Given task: Write out, unchanged, the lines of the material from the line containing "Task: Sort table by Avg. Time on Page header" through the end of the material, including both ends. Leave the pictures out of your answer.

Screen-element location records:
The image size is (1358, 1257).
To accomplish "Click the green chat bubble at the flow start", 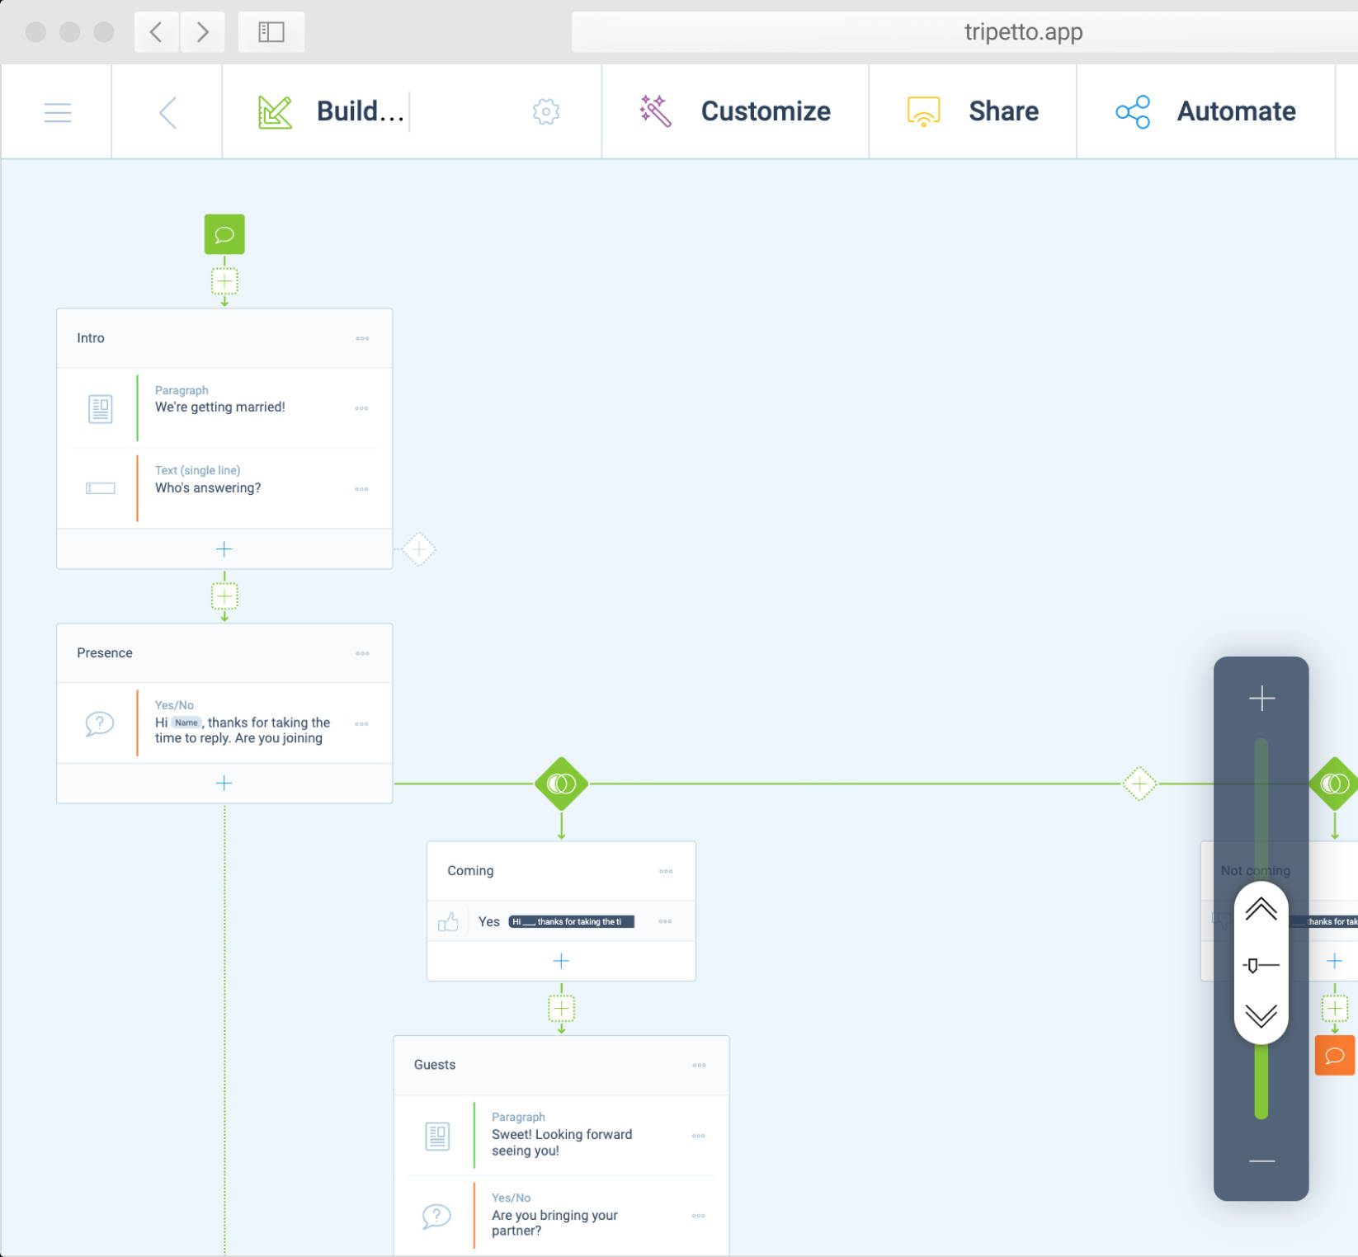I will 224,233.
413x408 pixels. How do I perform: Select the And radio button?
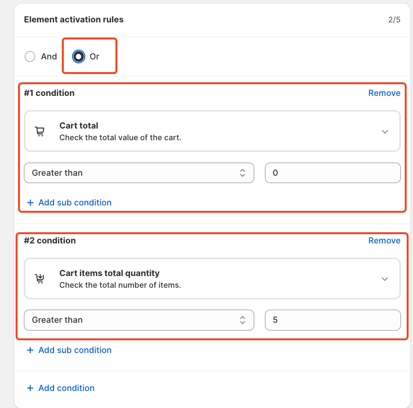(30, 56)
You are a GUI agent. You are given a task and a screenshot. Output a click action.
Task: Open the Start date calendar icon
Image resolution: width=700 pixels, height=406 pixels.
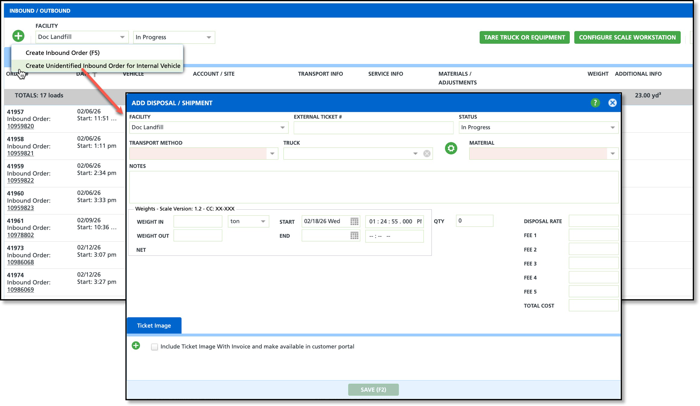pos(354,221)
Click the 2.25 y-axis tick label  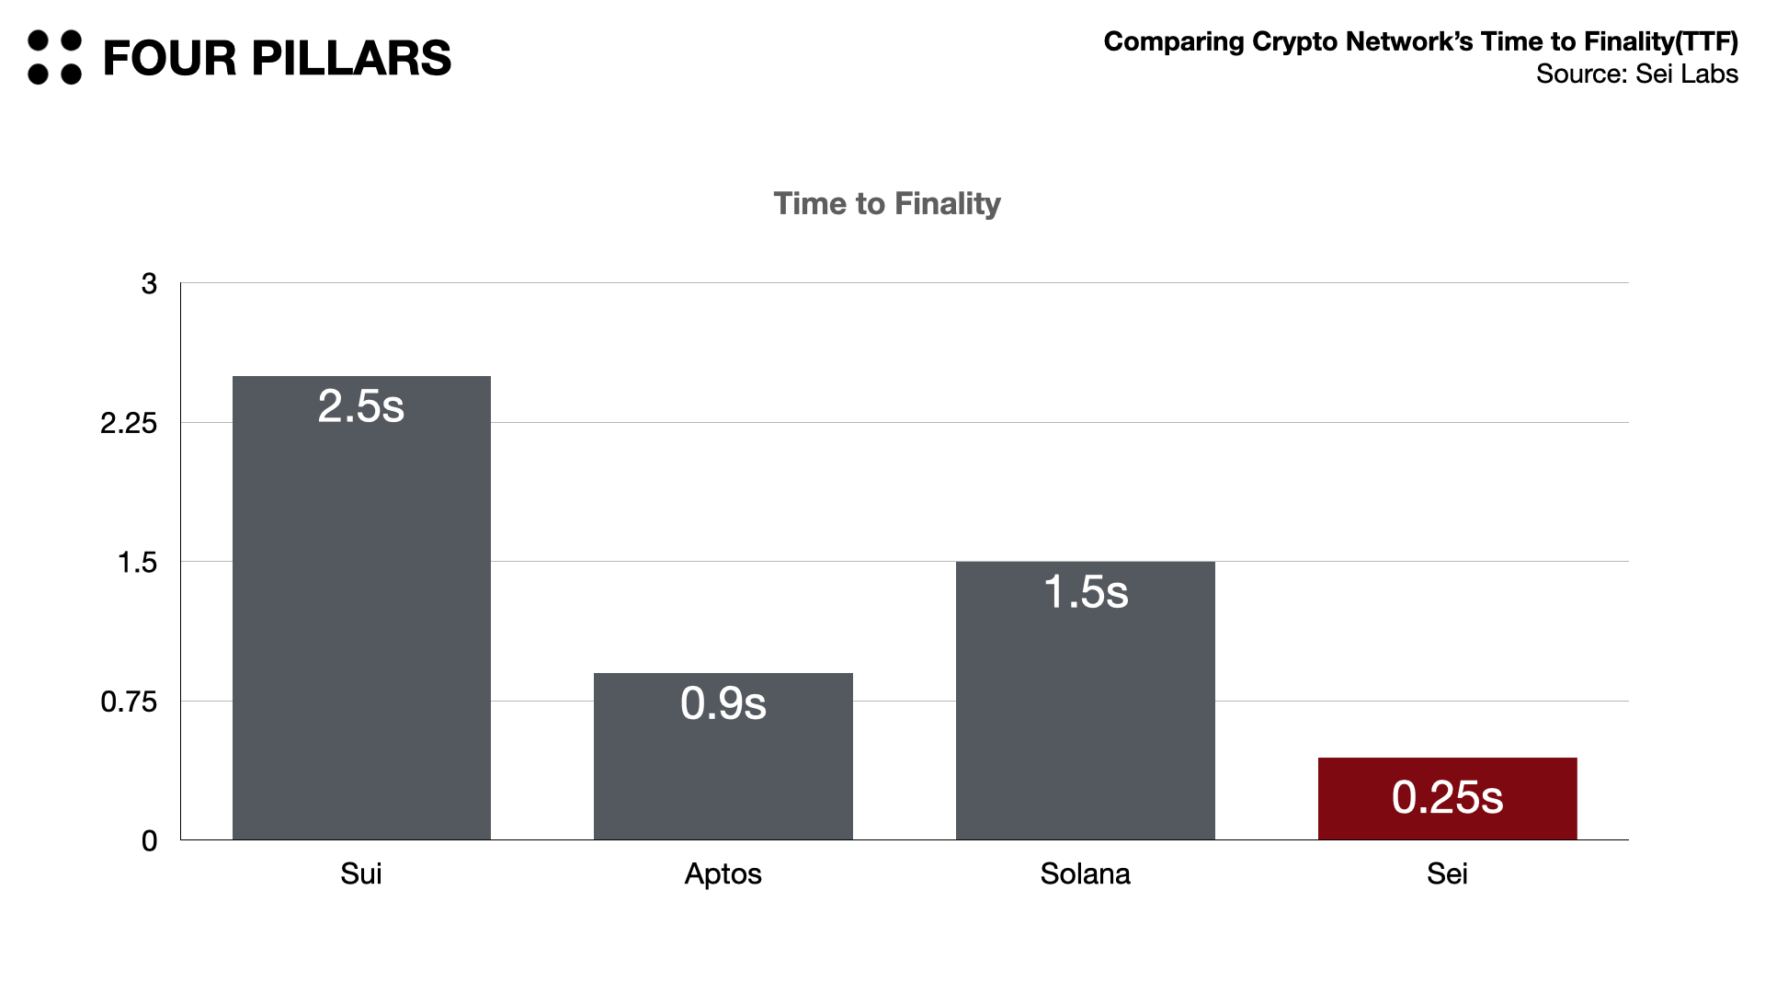pyautogui.click(x=129, y=424)
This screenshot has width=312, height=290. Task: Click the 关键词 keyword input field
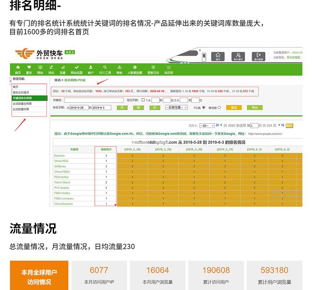[x=93, y=100]
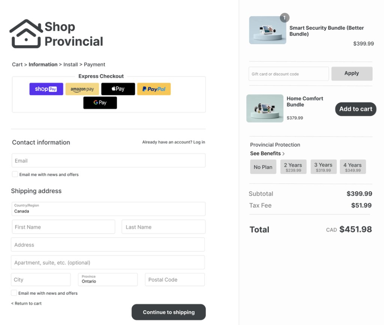Choose Apple Pay for express checkout
Image resolution: width=384 pixels, height=325 pixels.
tap(118, 89)
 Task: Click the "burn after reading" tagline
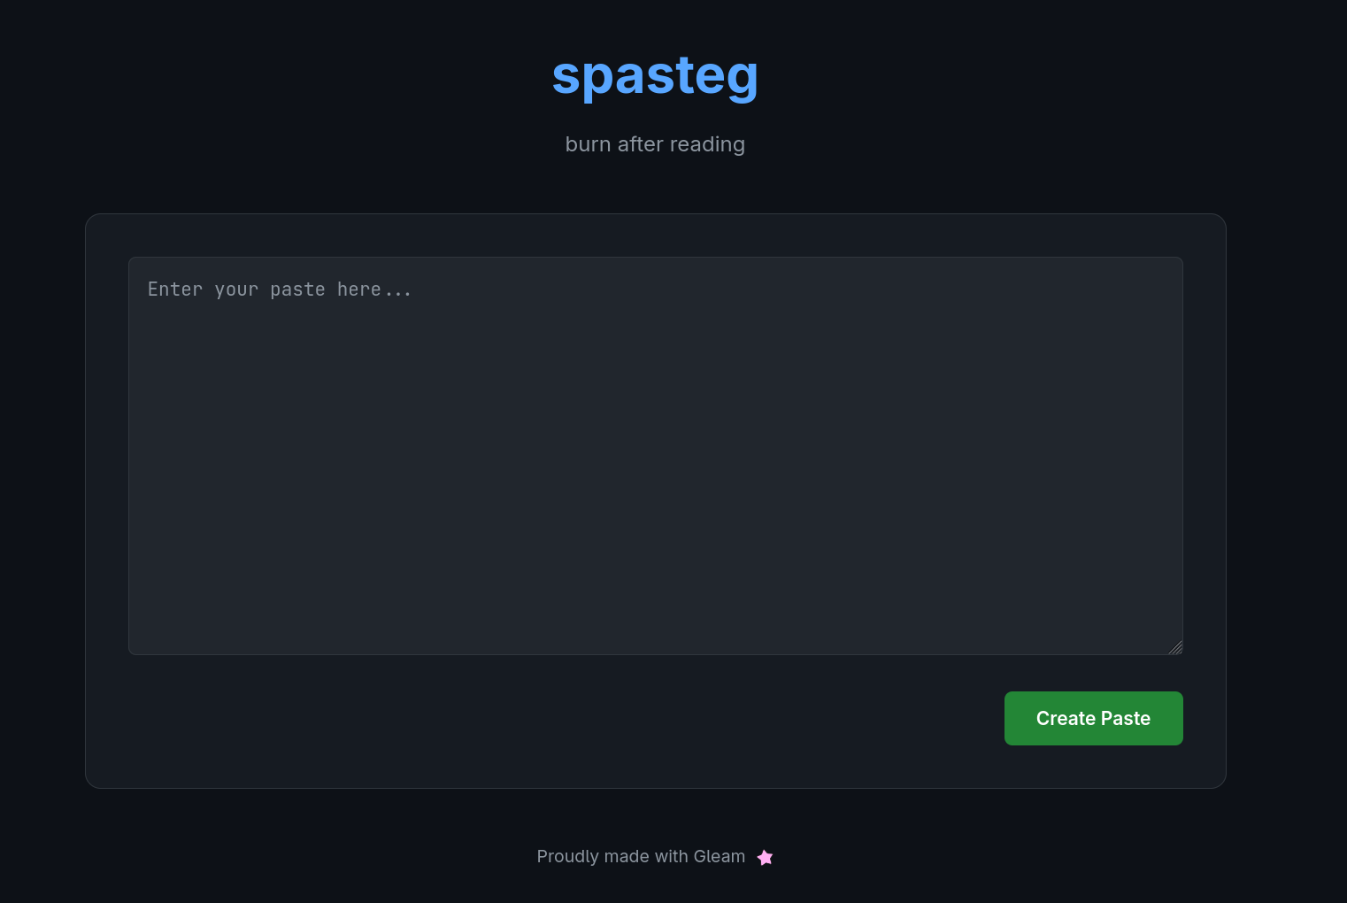pyautogui.click(x=655, y=144)
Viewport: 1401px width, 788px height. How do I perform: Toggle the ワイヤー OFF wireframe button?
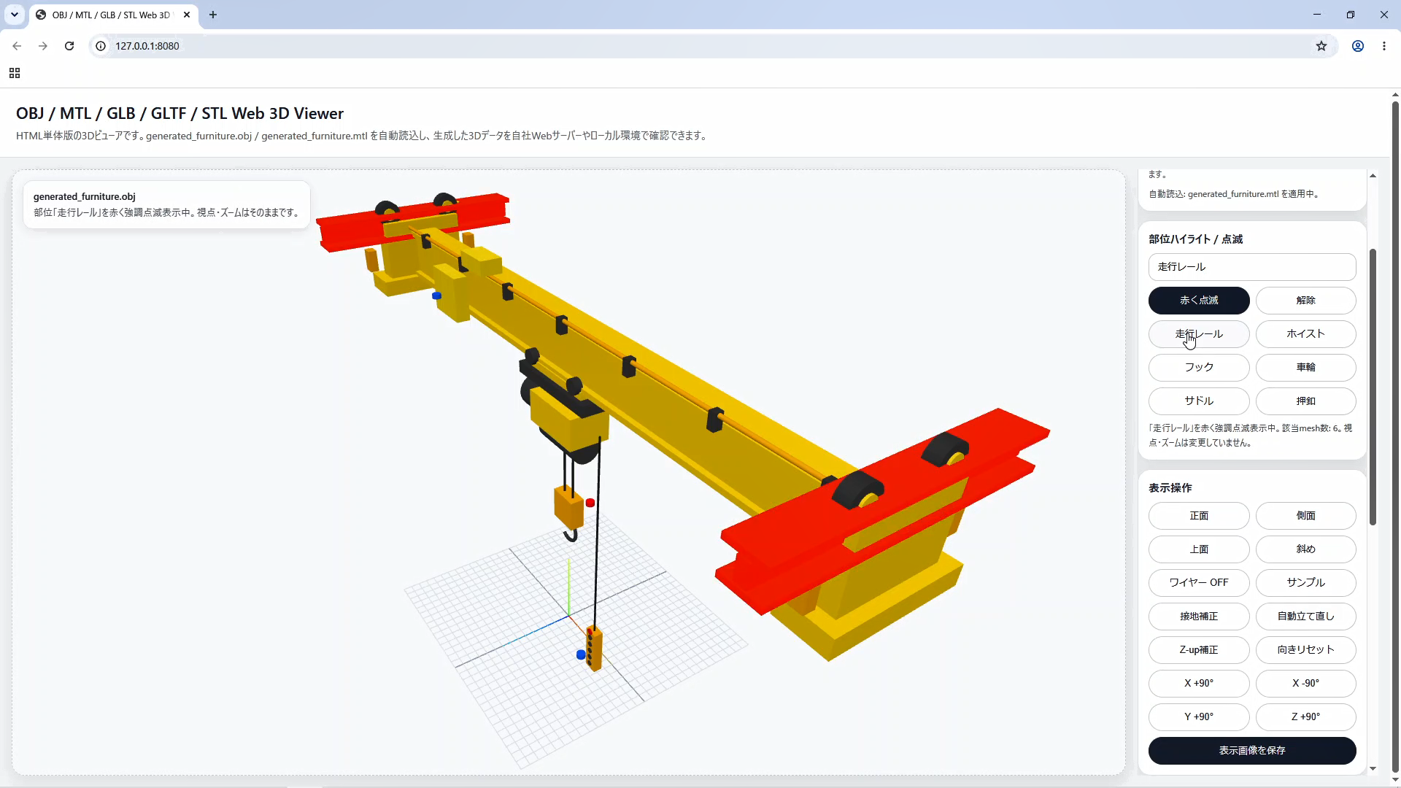click(1199, 582)
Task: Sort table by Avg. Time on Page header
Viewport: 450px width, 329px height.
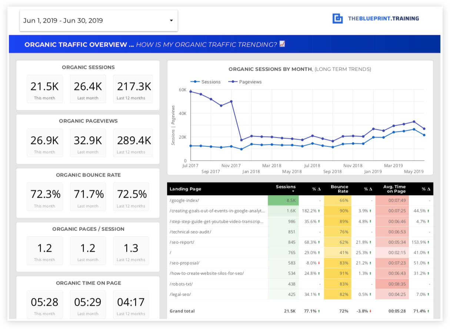Action: (394, 189)
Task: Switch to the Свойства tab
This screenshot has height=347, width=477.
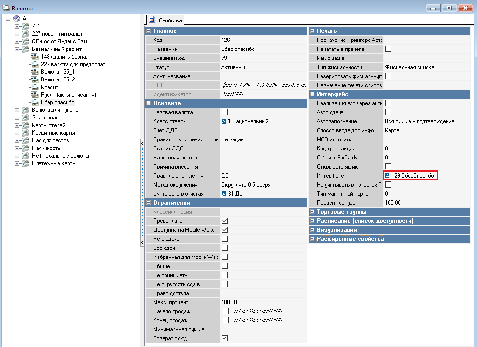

Exercise result:
Task: Sort table by Avg. Time on Page header
Viewport: 450px width, 329px height.
Action: (394, 189)
Task: Switch to the Свойства tab
This screenshot has height=347, width=477.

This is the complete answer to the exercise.